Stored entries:
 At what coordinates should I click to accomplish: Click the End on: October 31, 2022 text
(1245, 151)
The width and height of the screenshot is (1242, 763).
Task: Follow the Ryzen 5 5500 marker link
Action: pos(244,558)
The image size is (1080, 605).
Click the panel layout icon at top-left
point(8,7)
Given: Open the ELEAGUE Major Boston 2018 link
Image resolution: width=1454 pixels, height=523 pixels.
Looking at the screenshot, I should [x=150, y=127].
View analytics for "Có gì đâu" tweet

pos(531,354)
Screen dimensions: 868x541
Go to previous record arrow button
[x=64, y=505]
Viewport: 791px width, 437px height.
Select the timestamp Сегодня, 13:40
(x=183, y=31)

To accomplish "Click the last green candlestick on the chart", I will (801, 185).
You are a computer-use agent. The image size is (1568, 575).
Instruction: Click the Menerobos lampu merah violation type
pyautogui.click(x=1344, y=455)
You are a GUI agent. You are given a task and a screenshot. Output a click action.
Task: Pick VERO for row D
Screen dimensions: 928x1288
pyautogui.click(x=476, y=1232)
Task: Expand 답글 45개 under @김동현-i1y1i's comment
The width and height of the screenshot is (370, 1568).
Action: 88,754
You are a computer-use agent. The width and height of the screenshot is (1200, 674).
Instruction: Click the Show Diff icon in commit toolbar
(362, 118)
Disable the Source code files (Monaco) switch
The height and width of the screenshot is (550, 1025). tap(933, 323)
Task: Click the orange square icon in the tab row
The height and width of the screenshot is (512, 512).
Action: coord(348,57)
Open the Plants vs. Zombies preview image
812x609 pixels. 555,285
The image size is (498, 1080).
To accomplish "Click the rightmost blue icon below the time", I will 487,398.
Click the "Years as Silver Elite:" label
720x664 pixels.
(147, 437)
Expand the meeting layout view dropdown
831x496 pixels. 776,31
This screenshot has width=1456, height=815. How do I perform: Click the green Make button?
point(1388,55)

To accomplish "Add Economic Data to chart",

THE PROBLEM: Which lines run from the one containing "Disable the Source code files (Monaco) switch" to the end of the entries above? Quote exactly those, and only those.

WRITTEN REPLY:
Disable the Source code files (Monaco) switch
The height and width of the screenshot is (550, 1025). tap(933, 323)
Task: Click the orange square icon in the tab row
The height and width of the screenshot is (512, 512).
Action: coord(348,57)
Open the Plants vs. Zombies preview image
812x609 pixels. 555,285
The image size is (498, 1080).
To accomplish "Click the rightmost blue icon below the time", I will 487,398.
Click the "Years as Silver Elite:" label
720x664 pixels.
(147, 437)
Expand the meeting layout view dropdown
831x496 pixels. 776,31
This screenshot has width=1456, height=815. How do I perform: Click the green Make button?
point(1388,55)

To accomplish "Add Economic Data to chart",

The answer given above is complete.